Most new company formations adopt model articles, as set out by The Companies Act 2006. Alternatively, you may have a set of bespoke articles created for you or accept a version provided by a company formation agent.
Typical articles of association include-
- Director’s powers and decision making
- Appointing and removing directors
- Meetings and procedures
- Voting
- Distribution of profit
- Shares and transfer of shares
- Administrative matters and indemnity
At any time during life span of the limited company you are able to amend or entirely replace the articles of association. You can do this directly with Companies House or your formation agent can help you. For more complex changes you may need to engage a solicitor to re-write the documents.
Changes should only be made where a legitimate reason is present, for example a restriction or clause is no longer necessary or prohibitive to the expansion of the company.

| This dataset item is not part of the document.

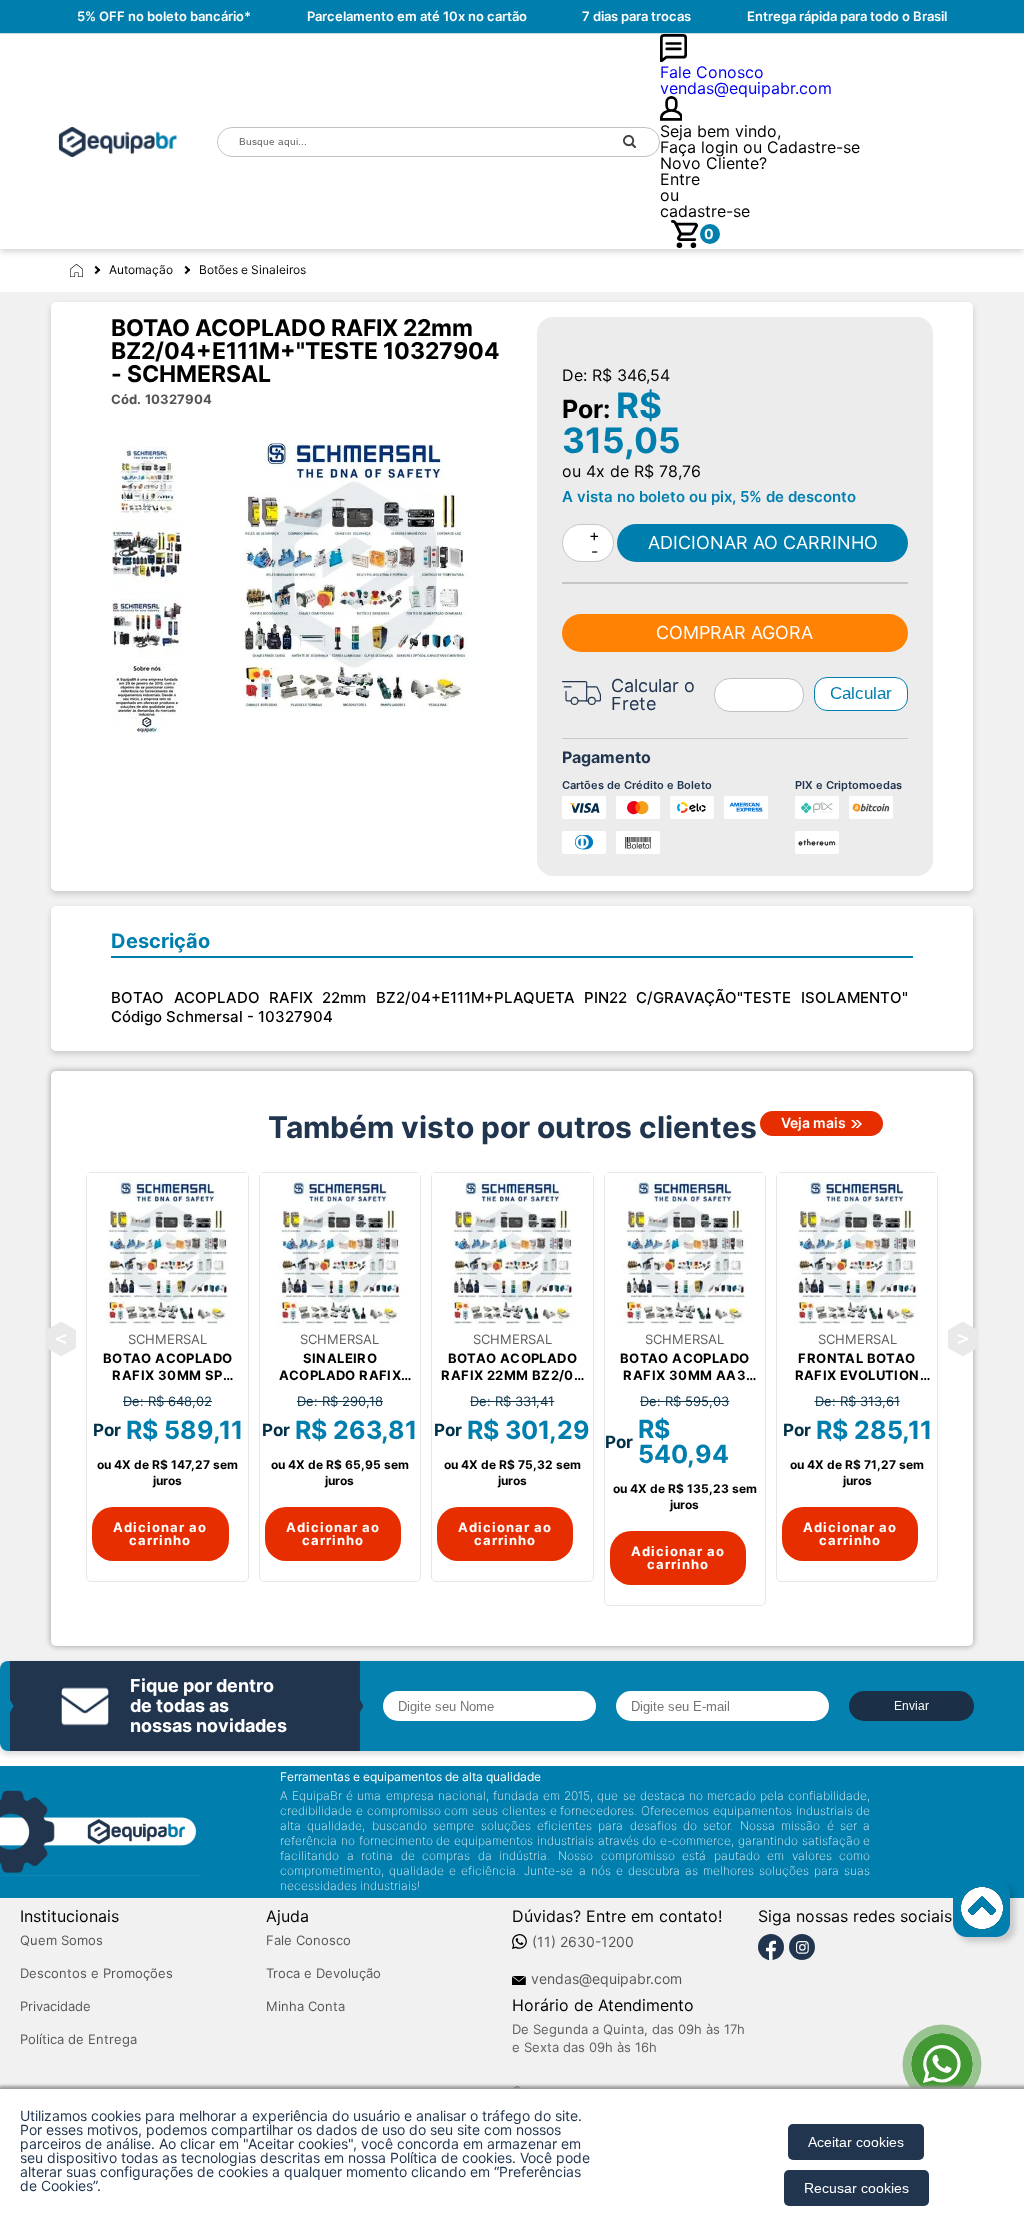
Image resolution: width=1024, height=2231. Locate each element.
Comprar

One common change to the articles of association is the introduction or pre-emption rights. The basic model articles do not include pre-emption rights which provide some protection to shareholders.
When a legitimate need to change the articles of association has been identified, the change can be implemented in different ways
- Amending the wording of one or more clauses
- Adding or removing clauses
- Adopting a new set of articles replacing the previous document
If you have many changes to be made, it is often easier to amend the complete document and submit a new set of articles of association to Companies House.
How you submit the changes will depend upon the structure of your company. If you are a sole director or have very few shareholders this is quite straight forward and you can draw up a simple written resolution yourself or contact Simple Formations for assistance.
Companies with larger structures and multiple shareholders may require a special resolution to be drafted recording the action. This can be passed at a meeting such as the AGM and passed by a majority, subject to your existing articles requirements.
Once completed the signed resolution should be sent along with the updated or replacement document to Companies House. It is recommended that you monitor Companies House online to check that the document has been accepted. You will not receive confirmation from Companies House and most submissions are processed in approximately two weeks.